- **TASK INSTRUCTIONS**:
Which lines of the data contain the string "computer"? Show each of them.

(Saved entries)

◆ ◆ ◆ ◆ ◆ ◆ ◆

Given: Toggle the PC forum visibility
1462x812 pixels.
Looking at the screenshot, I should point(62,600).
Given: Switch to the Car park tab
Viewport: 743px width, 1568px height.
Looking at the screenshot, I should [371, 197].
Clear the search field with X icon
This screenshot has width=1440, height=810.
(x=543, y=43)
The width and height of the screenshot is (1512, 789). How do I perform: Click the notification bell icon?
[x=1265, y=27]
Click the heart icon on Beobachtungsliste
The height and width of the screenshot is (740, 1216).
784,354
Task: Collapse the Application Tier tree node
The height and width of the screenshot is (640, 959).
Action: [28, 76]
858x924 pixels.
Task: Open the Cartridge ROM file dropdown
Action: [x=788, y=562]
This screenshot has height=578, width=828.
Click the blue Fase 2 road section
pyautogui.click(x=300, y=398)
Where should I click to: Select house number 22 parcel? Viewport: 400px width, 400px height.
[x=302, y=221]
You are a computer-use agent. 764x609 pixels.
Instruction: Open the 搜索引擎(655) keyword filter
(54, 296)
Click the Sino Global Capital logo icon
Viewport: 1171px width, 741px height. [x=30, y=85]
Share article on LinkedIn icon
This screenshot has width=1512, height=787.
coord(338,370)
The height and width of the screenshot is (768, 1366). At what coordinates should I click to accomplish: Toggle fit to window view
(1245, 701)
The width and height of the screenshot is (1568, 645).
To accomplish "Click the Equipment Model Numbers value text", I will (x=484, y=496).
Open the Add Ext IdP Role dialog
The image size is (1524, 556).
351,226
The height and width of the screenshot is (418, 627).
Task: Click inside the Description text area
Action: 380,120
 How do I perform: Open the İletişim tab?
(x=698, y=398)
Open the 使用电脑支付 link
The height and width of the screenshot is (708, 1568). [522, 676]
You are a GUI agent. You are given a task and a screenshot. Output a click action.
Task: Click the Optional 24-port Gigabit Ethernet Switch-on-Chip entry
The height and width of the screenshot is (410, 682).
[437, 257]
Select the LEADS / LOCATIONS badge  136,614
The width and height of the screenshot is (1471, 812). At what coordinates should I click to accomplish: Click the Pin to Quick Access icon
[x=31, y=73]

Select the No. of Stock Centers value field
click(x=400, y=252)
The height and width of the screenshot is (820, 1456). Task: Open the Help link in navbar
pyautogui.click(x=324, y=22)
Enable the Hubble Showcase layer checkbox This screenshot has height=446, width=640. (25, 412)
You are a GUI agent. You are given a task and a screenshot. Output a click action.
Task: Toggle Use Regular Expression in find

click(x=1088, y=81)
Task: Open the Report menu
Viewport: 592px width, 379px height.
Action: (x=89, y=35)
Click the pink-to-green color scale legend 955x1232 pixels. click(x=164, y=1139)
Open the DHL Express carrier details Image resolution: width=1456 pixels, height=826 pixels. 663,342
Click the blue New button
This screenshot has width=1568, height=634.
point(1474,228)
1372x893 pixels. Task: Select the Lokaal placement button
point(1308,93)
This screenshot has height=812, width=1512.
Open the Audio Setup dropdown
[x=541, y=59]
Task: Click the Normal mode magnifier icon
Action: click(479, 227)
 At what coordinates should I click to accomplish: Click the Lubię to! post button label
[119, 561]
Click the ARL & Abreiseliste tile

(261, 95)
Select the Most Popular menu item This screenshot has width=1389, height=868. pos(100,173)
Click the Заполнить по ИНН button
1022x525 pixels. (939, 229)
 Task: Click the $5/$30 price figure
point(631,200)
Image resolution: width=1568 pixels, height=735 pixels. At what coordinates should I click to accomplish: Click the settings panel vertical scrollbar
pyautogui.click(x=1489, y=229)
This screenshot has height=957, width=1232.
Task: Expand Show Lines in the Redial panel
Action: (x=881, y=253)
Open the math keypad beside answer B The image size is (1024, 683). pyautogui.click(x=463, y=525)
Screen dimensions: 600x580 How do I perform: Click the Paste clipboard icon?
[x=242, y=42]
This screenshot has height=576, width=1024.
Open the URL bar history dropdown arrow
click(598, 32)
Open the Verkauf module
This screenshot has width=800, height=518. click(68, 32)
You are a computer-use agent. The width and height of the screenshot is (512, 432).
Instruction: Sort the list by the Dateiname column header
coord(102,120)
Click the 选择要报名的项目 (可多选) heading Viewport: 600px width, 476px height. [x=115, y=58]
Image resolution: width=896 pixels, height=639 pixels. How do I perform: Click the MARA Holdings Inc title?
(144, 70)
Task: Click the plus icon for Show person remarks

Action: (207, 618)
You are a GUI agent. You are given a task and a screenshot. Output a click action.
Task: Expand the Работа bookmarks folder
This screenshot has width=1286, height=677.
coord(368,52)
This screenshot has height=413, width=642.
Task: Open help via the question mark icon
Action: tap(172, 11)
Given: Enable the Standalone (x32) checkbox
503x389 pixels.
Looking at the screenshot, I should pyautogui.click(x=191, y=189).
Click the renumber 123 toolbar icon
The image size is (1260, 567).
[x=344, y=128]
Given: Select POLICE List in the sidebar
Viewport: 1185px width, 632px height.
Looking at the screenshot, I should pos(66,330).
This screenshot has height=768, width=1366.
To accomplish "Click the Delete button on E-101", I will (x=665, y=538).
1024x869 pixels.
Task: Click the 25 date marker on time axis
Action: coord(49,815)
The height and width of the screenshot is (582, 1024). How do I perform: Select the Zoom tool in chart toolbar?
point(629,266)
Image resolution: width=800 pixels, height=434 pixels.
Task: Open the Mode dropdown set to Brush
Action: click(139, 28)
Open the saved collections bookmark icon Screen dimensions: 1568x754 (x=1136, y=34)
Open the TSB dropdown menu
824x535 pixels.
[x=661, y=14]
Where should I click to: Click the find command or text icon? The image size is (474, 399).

◆ ◆ ◆ ◆ ◆ ◆ ◆

- **OUTPUT FOR THIS EXERCISE**:
You are a computer-use agent. 764x609 pixels.
You are a computer-use agent. The width and height of the screenshot is (512, 432).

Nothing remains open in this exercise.